NEW YORK – Employees at Fox News are said to be thrilled at new figures showing record numbers of people are still failing to sign up for Obamacare.

The news network has gleefully reporting the failures of the healthcare.gov website which is leaving millions confused and still without adequate health care coverage.

The roll out has been such a positive experience for conservative pundits that Fox News hosts now admit that Barack Obama was born in America.

‘We’re still pinching ourselves’

A month into President Obama’s signature act of legislation, millions of Americans are still unable to sign up online due to system crashes and confusing message.

The mood inside Fox News has been described as “ecstatic” as the problematic launch of the affordable care act ensured the dream of poor people going without health care was kept alive.

The only negative came when a fight broke out between Fox News’ Neil Cavuto and Bret Baier over who would be the first to break the latest news of millions more people left uninsured by the systematic failure of the health care website to perform the one thing it was designed to do.

“I’m not the only one who thought this website was going to be bad news for us,” admitted The Kelly File host and part-time Elisabeth Hasselbeck stunt double Megyn Kelly.

“But it’s been fantastic, everyone is sooo happy lately.  I’ve never seen Sean Hannity smile so much.”

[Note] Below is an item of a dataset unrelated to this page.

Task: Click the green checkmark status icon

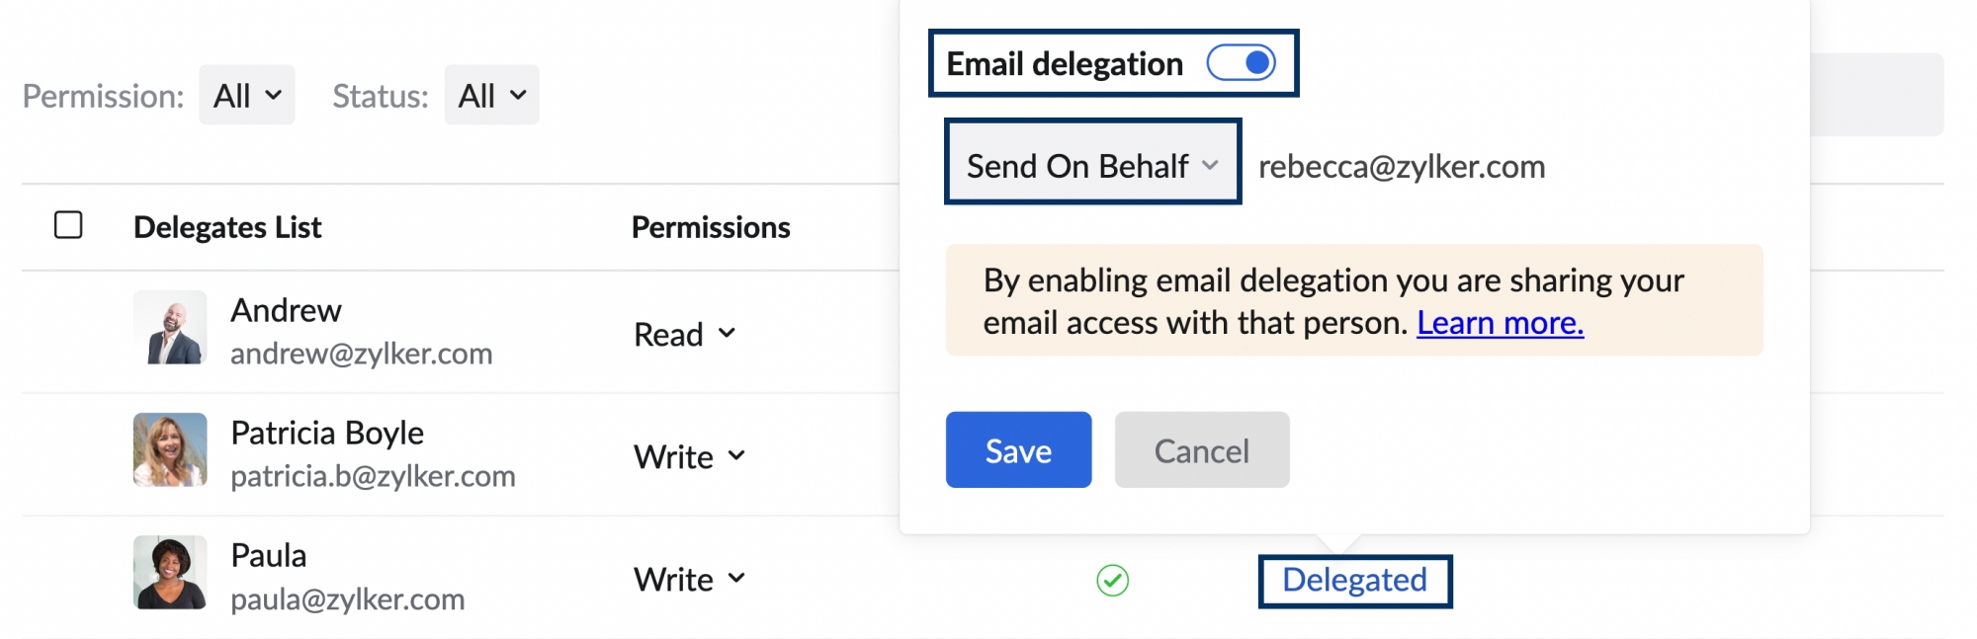Action: tap(1112, 581)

Kelly even confessed that her colleagues visited the website just to see the website crash when trying to sign up for health care, adding: “logging in to see that 404 error is becoming a ritual around here.”

Wonderful news

Speaking from the backstage area, anchor Gretchen Carlson said: “I’m just getting ready to report that even more people tried and failed to get health care since this morning.”

“It’s a really great day to be alive,” she beamed before breaking out into a high-pitched cackle for the next 13 and a half minutes.

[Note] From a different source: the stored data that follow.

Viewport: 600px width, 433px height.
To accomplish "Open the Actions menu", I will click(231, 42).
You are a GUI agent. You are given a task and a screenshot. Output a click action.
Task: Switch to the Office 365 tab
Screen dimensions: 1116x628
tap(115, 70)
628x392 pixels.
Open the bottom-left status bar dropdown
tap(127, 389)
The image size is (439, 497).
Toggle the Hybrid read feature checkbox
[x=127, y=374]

The issues surrounding health care have lead to changing attitudes towards the administration with Fox and Friends’ Steve Doocy telling co-host Brian Kilmeade that he was now excited to see the president implement comprehensive immigration reform “as soon as humanly possible”.

“If it’s anything like health care there won’t be a single Mexican in the country with 18 months,” predicted Doocy who later admitted he’s had a full erection ever since he heard about the latest failure of the healthcare.gov website.

Host Sean Hannity expertly summarised the mood in at Fox News by saying: “As a conservative pundit, I could only dream of days like this.”

“This botched roll out of health care is leaving people more confused and misinformed than my show ever could.”

Posted in Health, Sci-Tech, USAComments (0)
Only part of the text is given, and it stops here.